I can’t keep avoiding the need to write new material much longer… I just hate to begin something and not have time to really dig in.  To begin creating a world and the lives to fill it up, only to have to abandon it and the characters for indefinite periods of time is difficult for me- separation anxiety or something.  It’s like I’m afraid of what they might do without my supervision, and I’ll miss them.  Yeah, I’m well aware of how crazy that sounds, and I’m ok with it.  If I could, I’d lock myself away for days to write out a good story.  Instead, I spend days writing out lesson plans and essential questions (if you’re not a Learning Focused teacher, don’t ask)…

So, just for the sake of posting something different from the string of recent serious posts, I’m sharing another old poem of mine.  My mom and sister (mostly my sister) used to tease me because of all the depressing poetry I would write.  But hey, I was in high school.  Anyway, this poem comes off as a bit morbid, but I had fun writing it, because it wasn’t really serious at all.  Well, you’ll have to read what I mean…

My Death by Terree L. Klaes

I died while walking

on the beach one night,

In the chilling cool water,

and the shimmering moonlight.

My body sank deeply

into the sand,

With nothing exposed,

not even a hand.

My corpse quickly

was engulfed by waves.

And I was sure my body

would not be found for days.

But then slowly I opened

my eyes to see…

I had simply fallen asleep

next to the sea.

1997

Please Don’t Call Me a Tease, Even if I Am

I’ve decided to give you all another little sample from my book.

I See What You Mean

Soon after we got back to school, I got called into the nurse’s office.  She wanted to check my vision.  I looked at charts with all sorts of letters, with one eye, then the other, then both.  She asked me if I ever got headaches, did I have to squint a lot, and where did I sit in my classes?  No on the headaches, yes on the squinting, sometimes, and in the back whenever possible were my replies.

“Drew, I am making a note for my records, and I am sending home a letter with you to your parents suggesting they take you to get glasses.”  She smiled like she hadn’t just said every teenage girl’s nightmare was now happening to me.

“Glasses?” I tripped over the word, practically spitting it out, which would have been really embarrassing.

“Or contacts,” she added with a reassuring note.  “That’s up to you and your parents.  But you can’t keep ignoring the problem.  Your eyes will just get worse.”

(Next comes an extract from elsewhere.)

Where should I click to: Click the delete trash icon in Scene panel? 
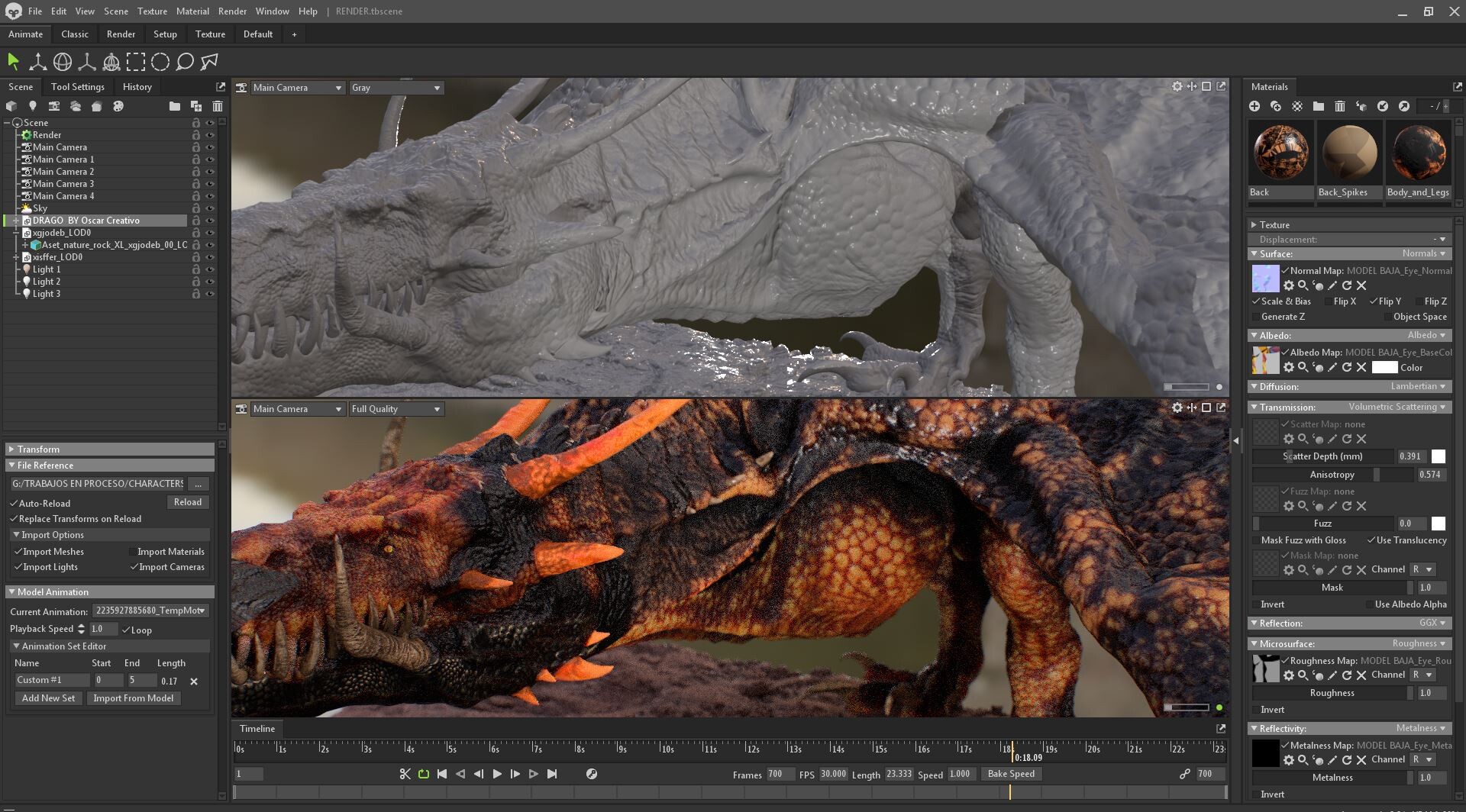point(218,106)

The funny thing was that I had never noticed I had a problem until that day.  I never thought about how natural it felt to squint my eyes into the perfect slat to make the board visible, or the fact that I often dazed off when it came time to read overheads or watch videos.  Everyone did that.  At home, I usually planted myself on the floor with a pillow, so I was never extremely far away from the TV, and books were held closely anyway.  Glasses.  How could this be?  After that day, all of these irritations became more noticeable to me, and I was getting frustrated, but would not give my parents the note from the nurse.  I figured she would forget all about me.  I was usually good at being forgotten by adults, being the quiet one and all.  But I had a bad feeling when I got off the bus one afternoon.  Usually I had the bad feeling when I got on the bus, so I knew there had to be a problem.

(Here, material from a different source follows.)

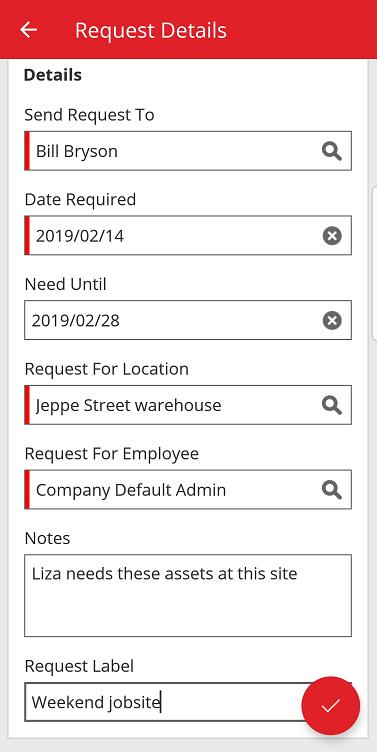Focus the Notes text area
Viewport: 377px width, 752px height.
[x=188, y=596]
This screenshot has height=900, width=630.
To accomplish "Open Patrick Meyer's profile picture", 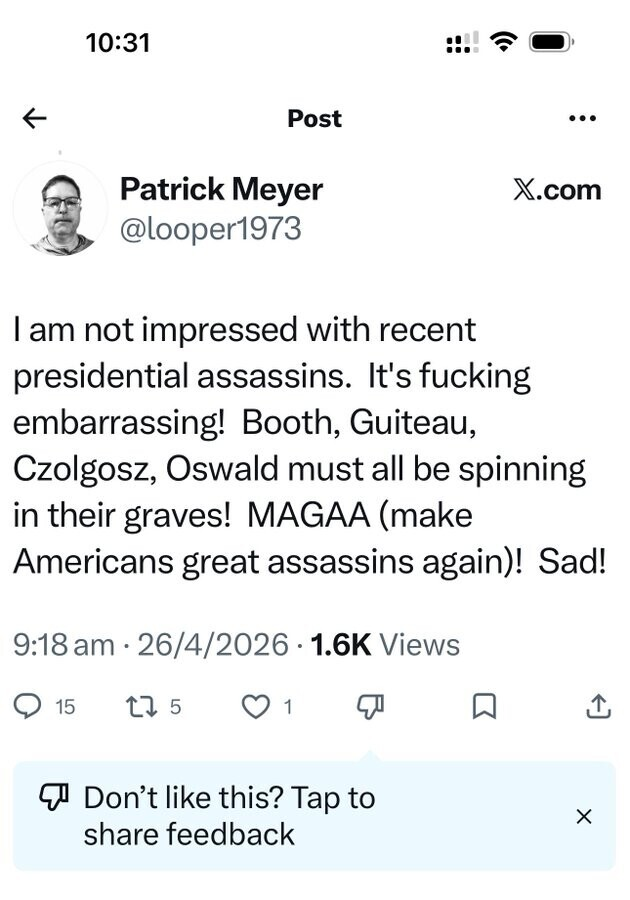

“Drew,” my mother greeted me at the door that day.  Unusual.  “Has anything interesting come up at school over the last few weeks?”  I thought for a long while.  I knew I was making mostly B’s in my classes, so nothing there alarmed me.  The bus rides, though dreaded, had been uneventful, and I had actually put the visit with the nurse in the back of my mind by then, as much as possible.

“No, not really.  They started serving curly fries in the cafeteria,” I offered.  I wasn’t trying to be funny, but Mom thought so.

“Young lady, vision impairment is a serious matter.”  In my mind, everything came crashing down on me.  The nurse must have called because the letter was so far lost in my locker, it would have taken the jaws-of-life to dig it out.

“Oh yeah, that.  I forgot to tell you.”  I was able to use my meager eyesight to focus in on a speck of dirt on the floor, avoiding eye contact with my mom.

“Just like you forgot to give me the letter the nurse sent home, right?”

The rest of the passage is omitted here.